To do: Rewrite the material from the line containing "Diccionario jurídico de derecho (406, 581)" through the end of the material, keeping the instruction lines but omitting the pictures. Shift every click coordinate in the answers by adding 63 to both x and y.

Exercise input:
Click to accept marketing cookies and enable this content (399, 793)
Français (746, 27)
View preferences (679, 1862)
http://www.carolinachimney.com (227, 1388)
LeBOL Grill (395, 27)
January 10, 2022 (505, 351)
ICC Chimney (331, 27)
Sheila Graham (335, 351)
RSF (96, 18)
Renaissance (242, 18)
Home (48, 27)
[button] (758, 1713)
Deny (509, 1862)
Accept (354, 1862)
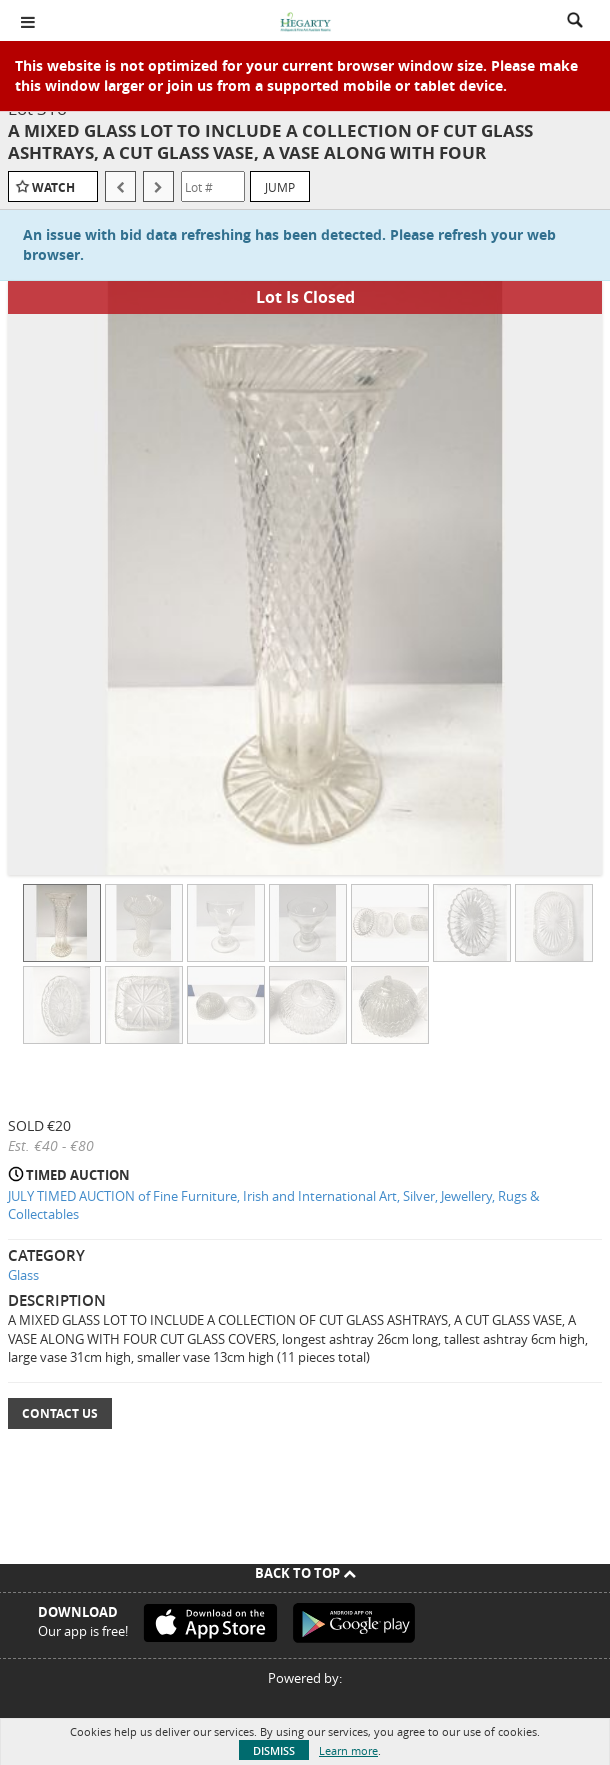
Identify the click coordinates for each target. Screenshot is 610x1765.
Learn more (348, 1750)
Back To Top (305, 1573)
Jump (280, 187)
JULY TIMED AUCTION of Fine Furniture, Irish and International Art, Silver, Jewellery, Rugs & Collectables (273, 1205)
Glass (23, 1275)
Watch (53, 187)
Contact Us (60, 1413)
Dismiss (274, 1750)
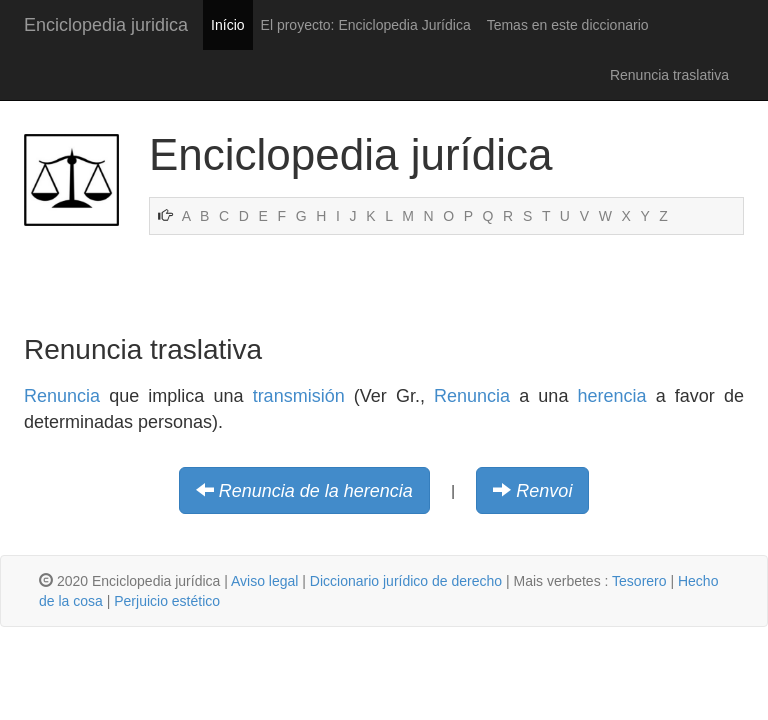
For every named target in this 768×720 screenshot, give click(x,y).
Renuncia (62, 396)
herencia (612, 396)
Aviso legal (264, 581)
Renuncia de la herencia (316, 491)
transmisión (299, 396)
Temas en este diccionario (568, 25)
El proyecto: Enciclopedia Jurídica (366, 25)
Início (227, 25)
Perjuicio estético (167, 601)
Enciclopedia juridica (106, 25)
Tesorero (639, 581)
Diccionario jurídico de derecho (406, 581)
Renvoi (544, 491)
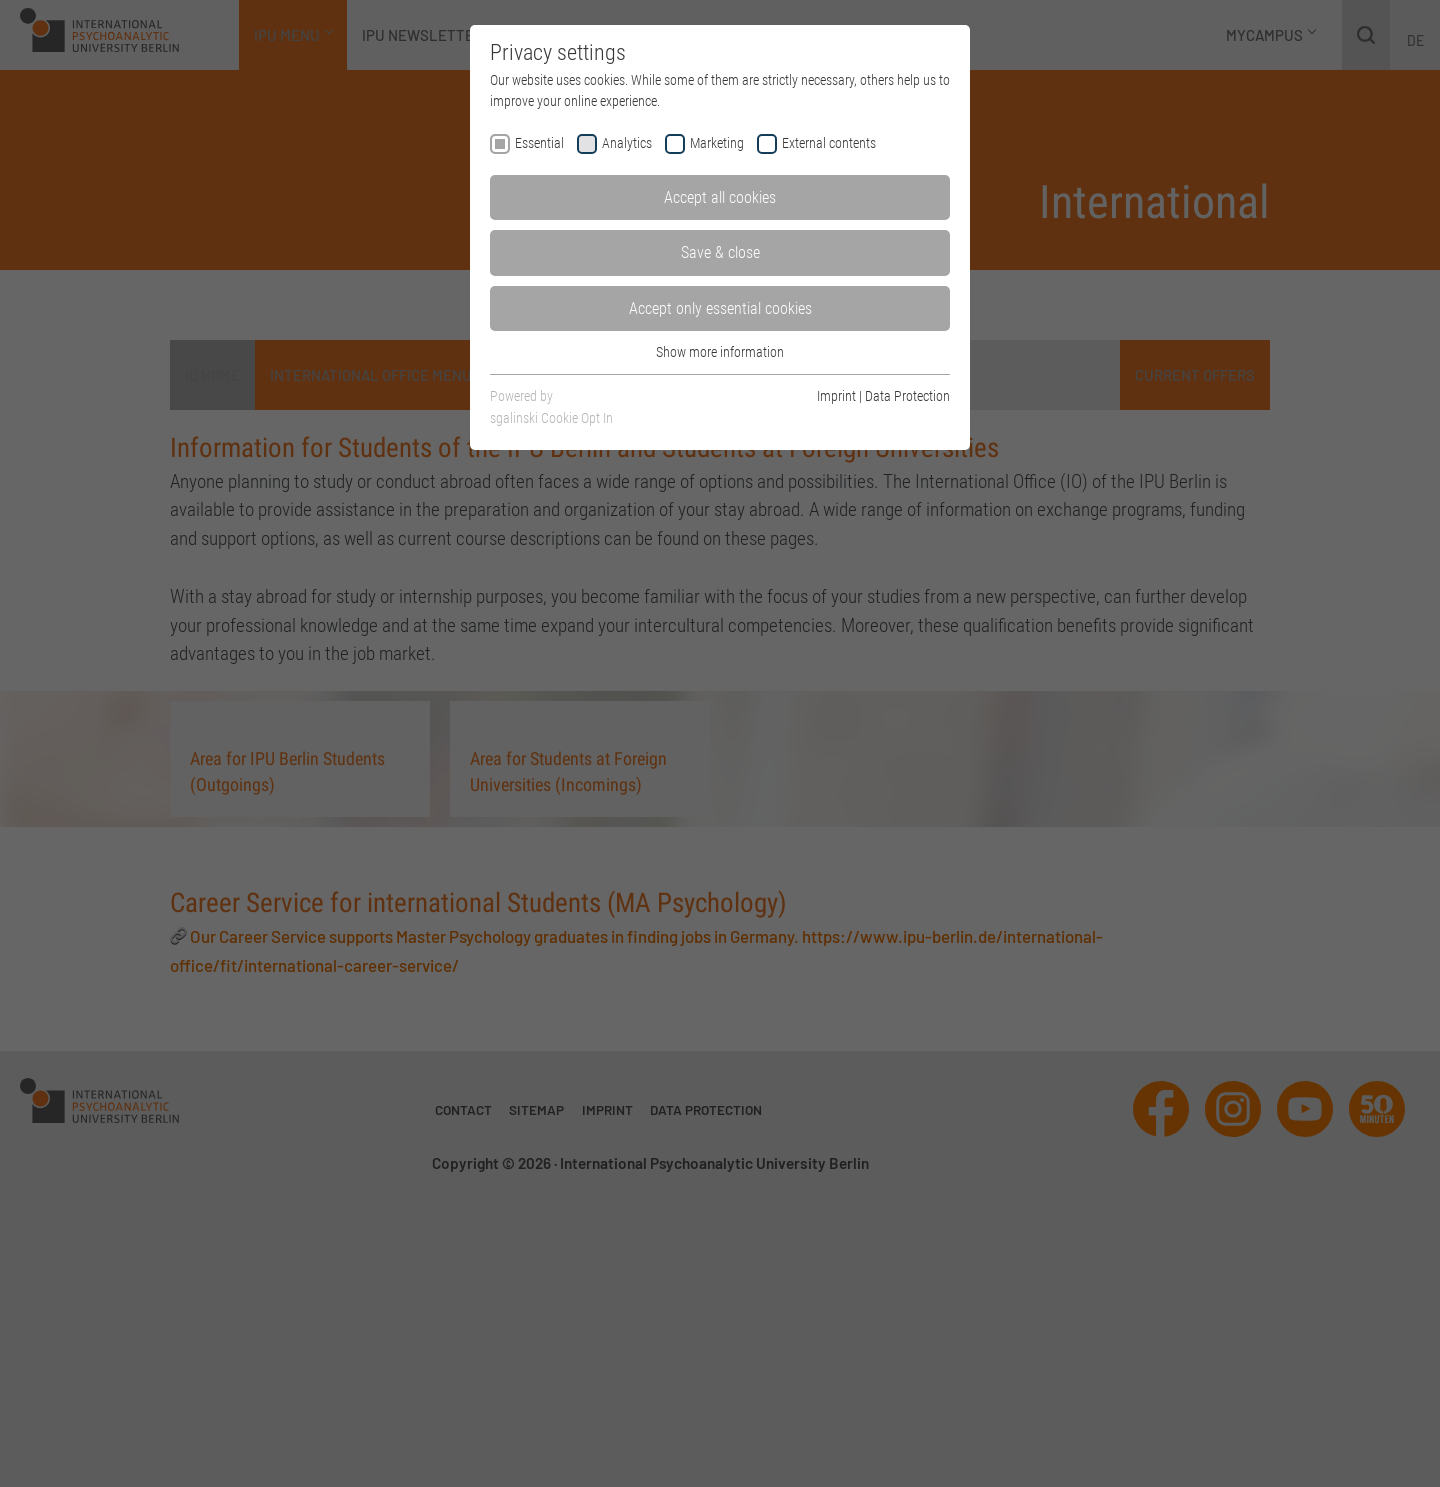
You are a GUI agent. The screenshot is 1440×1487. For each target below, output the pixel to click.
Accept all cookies (720, 197)
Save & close (720, 252)
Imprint (836, 396)
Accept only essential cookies (720, 308)
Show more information (720, 352)
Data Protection (907, 396)
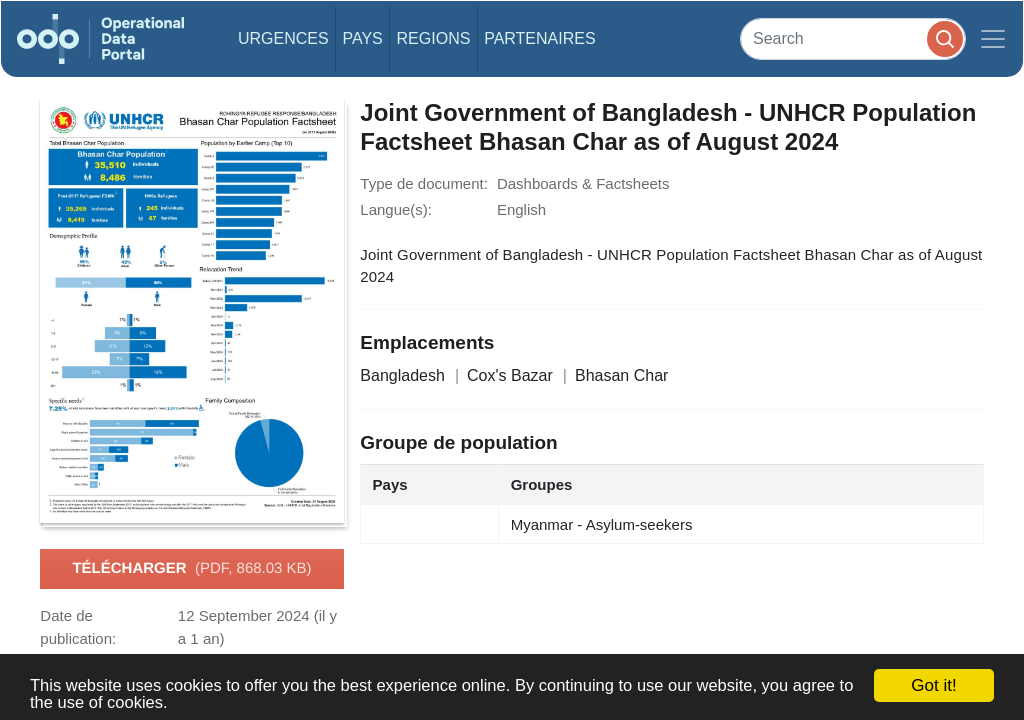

Solution below:
Diccionario jurídico de derecho (469, 644)
Renvoi (607, 554)
You are a GUI agent. The screenshot is 1440×1487. For each target below, output the pixel to click.
Accept all cookies (783, 260)
Save & close (783, 315)
Imprint (899, 459)
Accept only essential cookies (783, 371)
Show more information (783, 415)
Data Protection (970, 459)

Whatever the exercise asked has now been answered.